Biological implants, radio frequency identification device (“RFID”) tags, and smart credit cards utilize low bit-rate short distance communications. Power consumption is of utmost importance in such applications. Recently there has been a lot of attention to the development of implantable electronic devices, for medical treatment and rehabilitation. In such biological implants, external data transmitters communicate control and data signals to the implant wirelessly. For example, deep brain implants are used to control seizures in epileptic patients where the external command signals may include information about pattern for micro-stimulation and feedback. At the same time the external controller is also responsible to deliver power to the implant device wirelessly. This method of power delivery is called power telemetry. Due to limited efficiency of such power delivery, it places a critical constraint on the power consumption of the embedded transceivers.
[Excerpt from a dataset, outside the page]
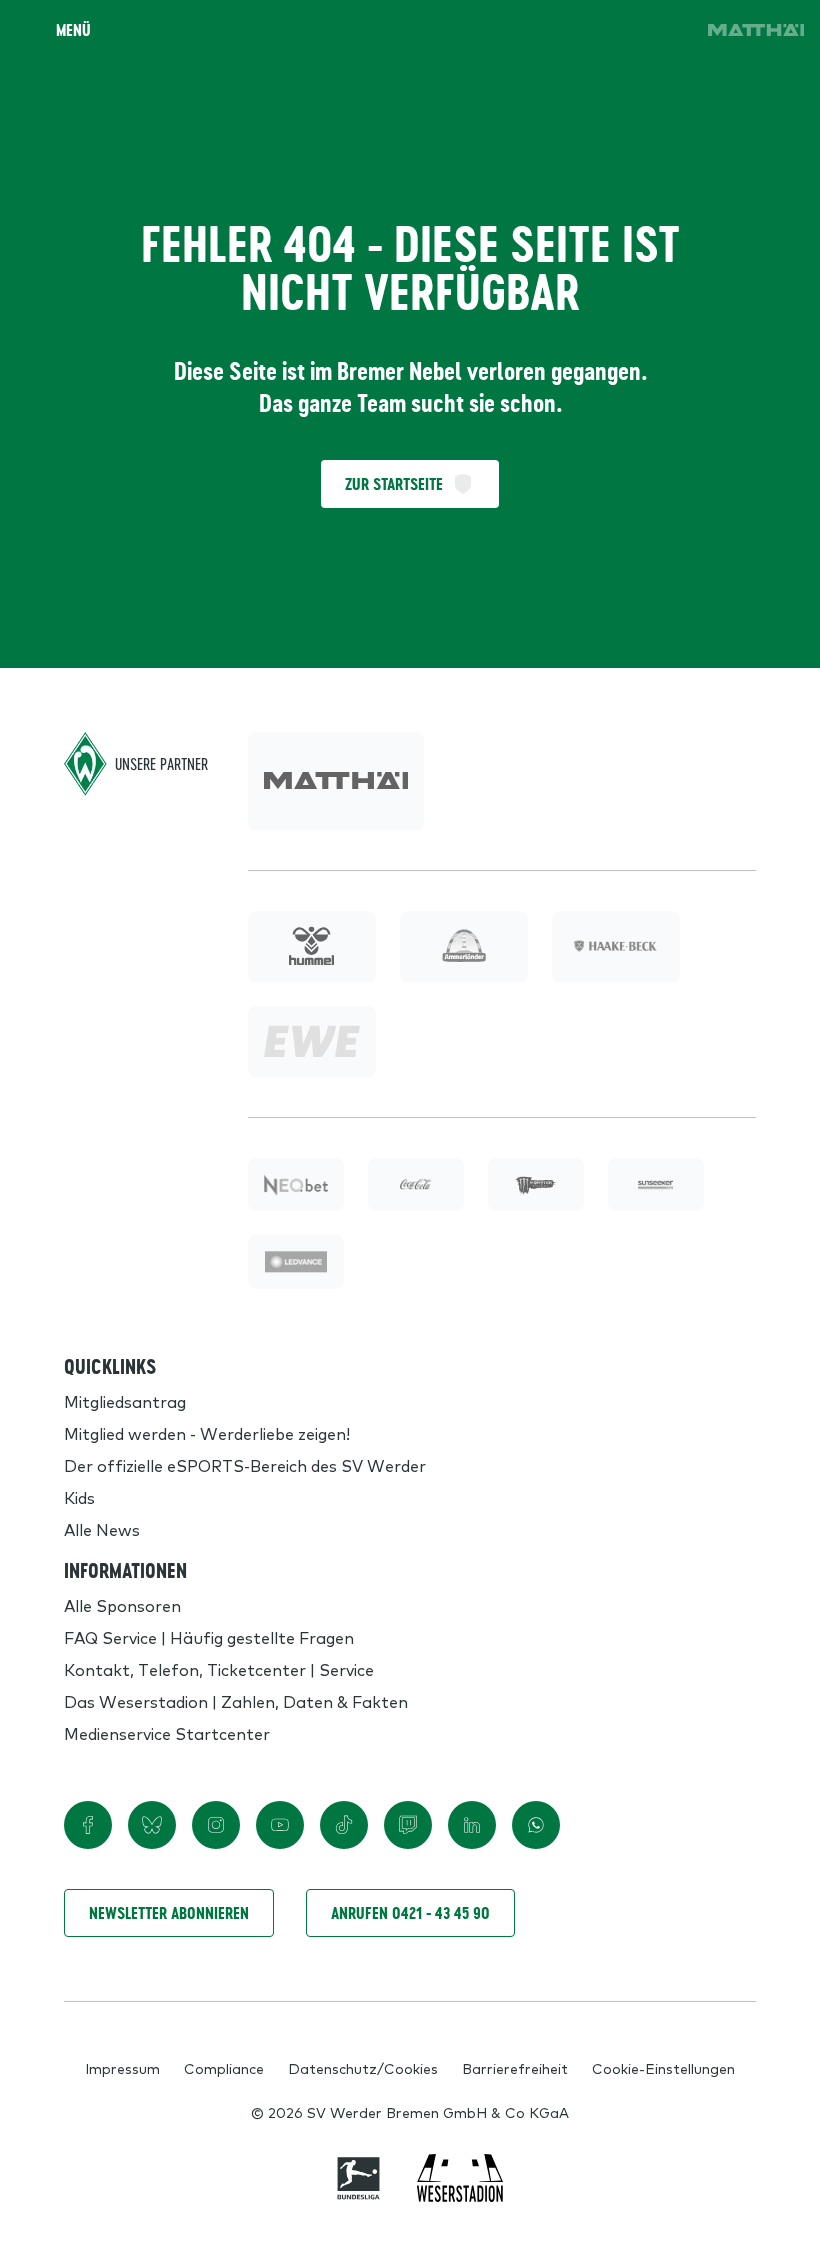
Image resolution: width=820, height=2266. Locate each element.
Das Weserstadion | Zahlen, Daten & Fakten (236, 1701)
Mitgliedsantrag (125, 1401)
In these applications, it has been found that Binary Phase Shift Keying (“BPSK”) is a more suitable protocol of communication than Amplitude Shift Keying (“ASK”) and Frequency Shift Keying (“FSK”). The reason for this is that BPSK has fixed signal amplitude and a constant carrier frequency. Constant amplitude carrier signal provides a stable power transfer at high transfer efficiency and the constant carrier frequency allows the use of fixed sized antennas designed for optimal data and power coupling. BPSK transceivers have been designed for biological implants with great success.
FIG. 1A shows a block diagram of a squaring loop design type BPSK demodulator 100. The squaring loop design 100 is one of the earliest circuits used for the detection of BPSK signals. The squaring loop design 100 includes a square device 110, a divide-by-2 frequency divider 120, and a phase lock loop (“PLL”) 130. The PLL includes a low pass filter (“LPF”) 132 and a voltage control oscillator (“VCO”) 134. The squaring loop design 100 extracts a carrier signal 140 by using the square device 110 to cancel the data riding on top of it, but in the process the square device 110 doubles the carrier frequency. Therefore, the divide-by-2 frequency divider 120 is needed to extract the carrier frequency once the phase lock loop (PLL) 130 locks onto the doubled carrier frequency.
FIG. 1B shows a block diagram of a BPSK demodulator using a Costas loop design 150. The Costas loop design is a very successful solution for coherent detection of BPSK signals. The Costas loop design includes a lower branch 160, an upper branch 170, and a center branch 180. The upper and lower branches 160, 170 include respective mixers 162, 172 and LPFs 164, 174. The center branch 180 includes a mixer 182, a LPF 184, a VCO 184, and a quadrature signal generator 188. The quadrature signal generator 188 generates two signals with identical frequency, but each signal has a 90 degree phase difference. These two signals are independently multiplied by the BPSK signal to perform down-conversion multiplications into an “I” signal and a “Q” signal. When locked, the lower branch 160 (Q branch) together with center branch 180 form a loop that acts as a normal PLL that locks onto the carrier frequency. The BPSK data information 190 is then extracted in the upper branch 170 (I branch).